Premières récoltes en août

Le spécialiste des cages flottantes, Richard Badi, exhorte les promoteurs piscicoles à faire de bonnes installations.

L’empoissonnement des premières cages, informe Dr Coulibaly, va commencer ce 23 mars et leurs récoltes sont prévues pour fin août ou début septembre. Les poissons concernés pour le moment sont les tilapias ou carpes. « Pour le démarrage à Samendéni, on a opté pour le tilapia d’abord. Si la technique est maitrisée dans un ou deux ans, on pourra permettre aux acteurs de mettre les silures », souligne-t-il. Yaya Traoré est le représentant de l’entreprise Rahimo qui évolue déjà dans la pisciculture à Bama mais dans des bassins. Ayant eu vent du projet de Samendéni, il y est pour expérimenter l’aquaculture en cages flottantes qu’il estime meilleure par rapport aux bassins.

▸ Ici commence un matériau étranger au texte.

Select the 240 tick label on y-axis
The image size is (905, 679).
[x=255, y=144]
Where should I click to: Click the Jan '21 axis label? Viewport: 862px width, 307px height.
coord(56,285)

« Nous produisons des alevins dans notre site à Bama et nous allons les transporter ici pour le grossissement. Les techniciens nous disent que dans chaque cage, on peut récolter neuf tonnes de poisson en six mois, alors que nous en avons dix. Si le test est concluant, nous allons aviser », confie M. Traoré.

Dans la confection des cages, les acteurs sont confrontés à des difficultés qui sont de nature à retarder le travail. Le gros souci qu’ils ont relevé est lié à l’absence des filets sur le marché burkinabè. Leurs commandes sont alors lancées dans les pays de la sous-région ouest-africaine ou parfois hors du continent. « Il y a des promoteurs qui ont déposé leurs barres de fer depuis près d’un mois mais leur commande de filets n’est toujours pas arrivée », déplore Dr Coulibaly. L’autre difficulté majeure est relative au manque de logistique pour installer les cages. Le seul hors-bord disponible sur le site a été apporté de Ouagadougou, aux dires du directeur de l’aquaculture et de la recherche-développement.

Outre cela, les promoteurs piscicoles pointent du doigt le mauvais état de la voie d’accès au barrage, l’absence de magasins de stockage d’aliment, de logements, de restaurants, etc. « Il faut aussi renforcer les capacités de la police de l’eau pour qu’elle veille sur nos installations », souhaite Yaya Traoré. Quant au chef de l’unité technique du périmètre halieutique d’intérêt économique de Samendéni, Ismaël Bamouni, il recommande l’élaboration d’un cahier de charges à l’endroit des promoteurs piscicoles afin d’éviter d’éventuels conflits entre eux et ceux qui font la pêche de capture.
Pour les intrants, Dr Coulibaly dit travailler pour une baisse substantielle des coûts des alevins et de l’aliment, de sorte à ce que le poisson de Samendéni soit accessible à toutes les couches sociales burkinabè.